#### [Esercizi da svolgere]
A: Ricopia dal brano sull'economia di Messina il passo che comincia con "E’ l’impressionante istantanea" e prosegue fino a "sistema produttivo locale.".
B: Nel brano sull'economia di Messina, chi ha fornito l'istantanea della situazione economica della città?
C: Continua il brano sulla situazione economica di Messina a partire dalla sua ultima frase.

-------- Brano di partenza --------

MESSINA. Diciottomila domande di reddito di cittadinanza (prima dell’ulteriore mazzata della covid-19), un terzo dei contribuenti (di chi, cioè, ha una qualsiasi entrata) che tira a campare con 800 euro al mese, cinque cittadini su dieci non riescono a superare la soglia del reddito di povertà, quasi uno su due non dichiara alcun reddito.

E’ l’impressionante istantanea della situazione economica della città di Messina fornita dal direttore del dipartimento di Economia dell’università di Messina Michele Limosani, in un report sulle grandezze economiche sulle quali poggia l’intera costruzione del sistema produttivo locale.

-------- Dati riportati --------

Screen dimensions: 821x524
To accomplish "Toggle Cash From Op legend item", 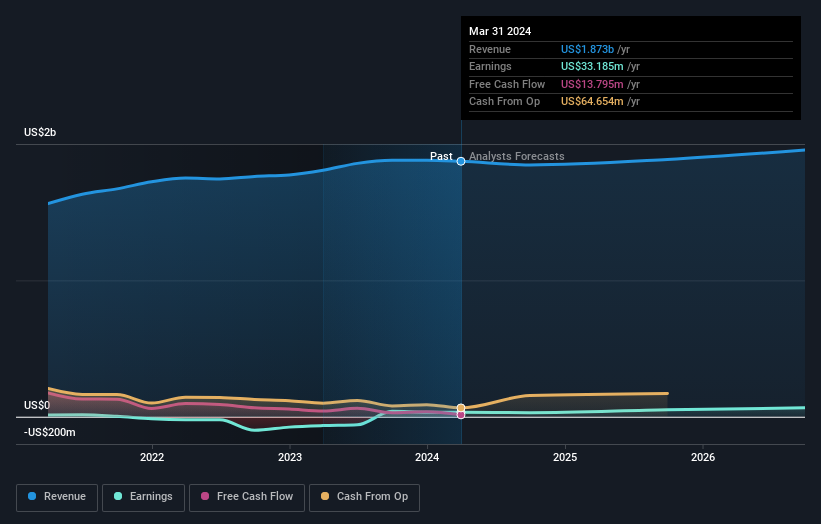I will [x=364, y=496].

--------
-------- Dati riportati --------

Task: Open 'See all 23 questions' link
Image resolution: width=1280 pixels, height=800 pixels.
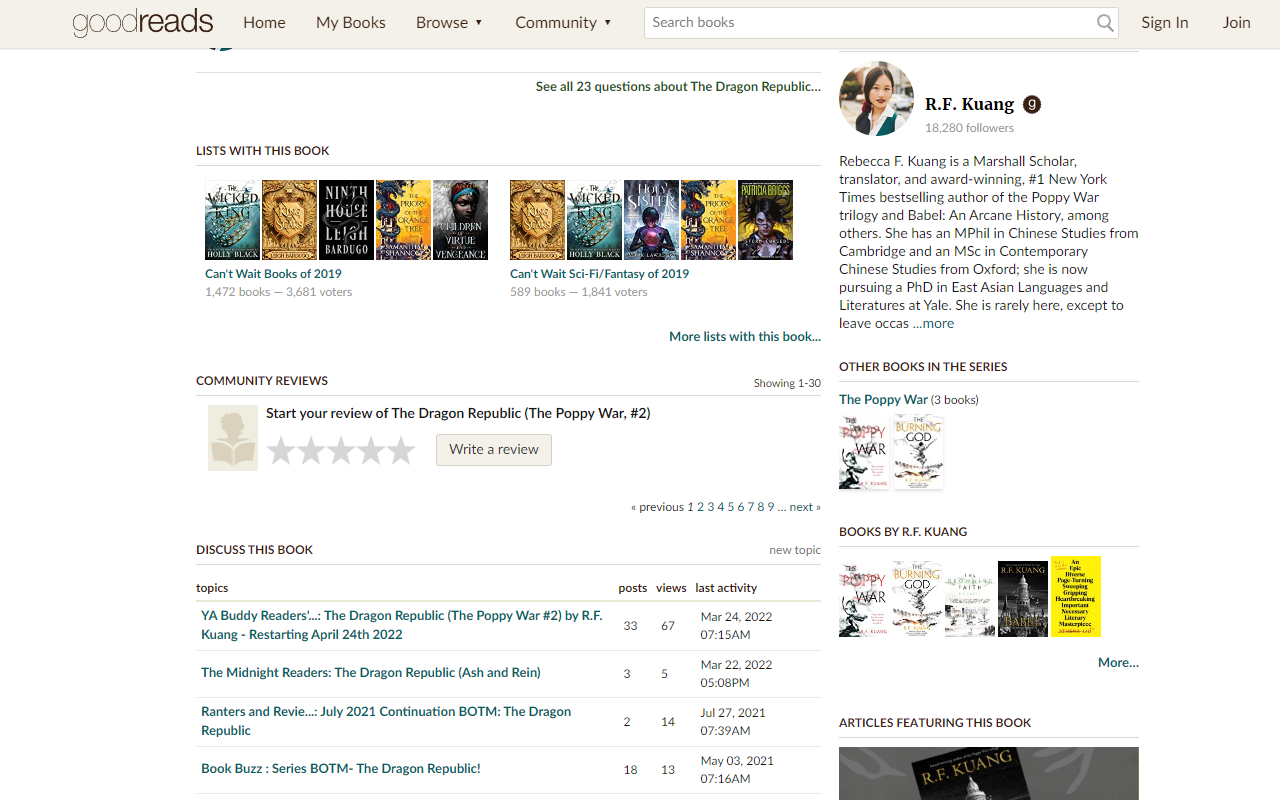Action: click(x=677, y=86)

--------
-------- Dati riportati --------

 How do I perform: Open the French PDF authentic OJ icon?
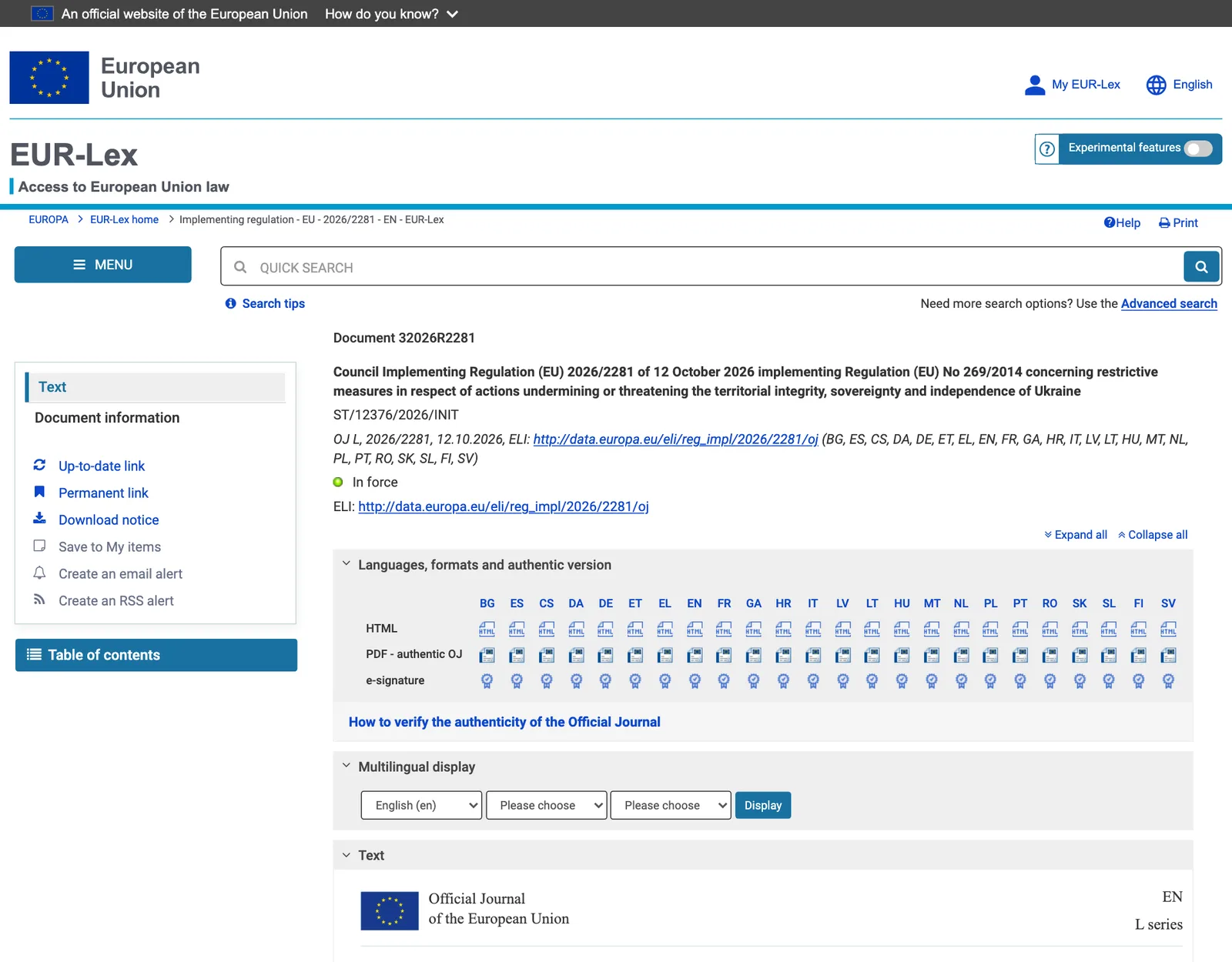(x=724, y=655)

--------

#### [Soluzioni degli esercizi]
A:
E’ l’impressionante istantanea della situazione economica della città di Messina fornita dal direttore del dipartimento di Economia dell’università di Messina Michele Limosani, in un report sulle grandezze economiche sulle quali poggia l’intera costruzione del sistema produttivo locale.

B: Michele Limosani, direttore del dipartimento di Economia dell'università di Messina.

C:
Che sono poche, e mal distribuite: i contribuenti che hanno presentato dichiarazione fiscale in città sono più o meno 133 mila, il 58% della popolazione residente. Ciò significa che per ogni soggetto che presenta dichiarazione al fisco esiste un soggetto che non dichiara redditi. E anche chi lo ha dichiarato se la passa piuttosto male: il 33% dei contribuenti dichiara redditi compresi tra 0 e 10.000 euro lordi, ossia tra 0 e 800 euro mensili lordi, il 40% è compreso tra 15.000 e 26.000 e quindi tra 1.200 e 2.200 euro mensili lordi.

Se il presente è plumbeo, il futuro non si annuncia certo più roseo. Messina è una città di impiegati (dipendenti pubblici e privati) e di pensionati Inps, e i redditi d’impresa e dei lavoratori autonomi sono marginali. Secondo le ultime statistiche della Camera di Commercio, le aziende registrate nel comune di Messina sono poco più di ventimila, ma un quarto di queste, cinquemila, registrano perdite di esercizio e quindi presentano un imponibile pari a zero, mentre una grossa parte (lo studio non specifica quante), risultano inattive.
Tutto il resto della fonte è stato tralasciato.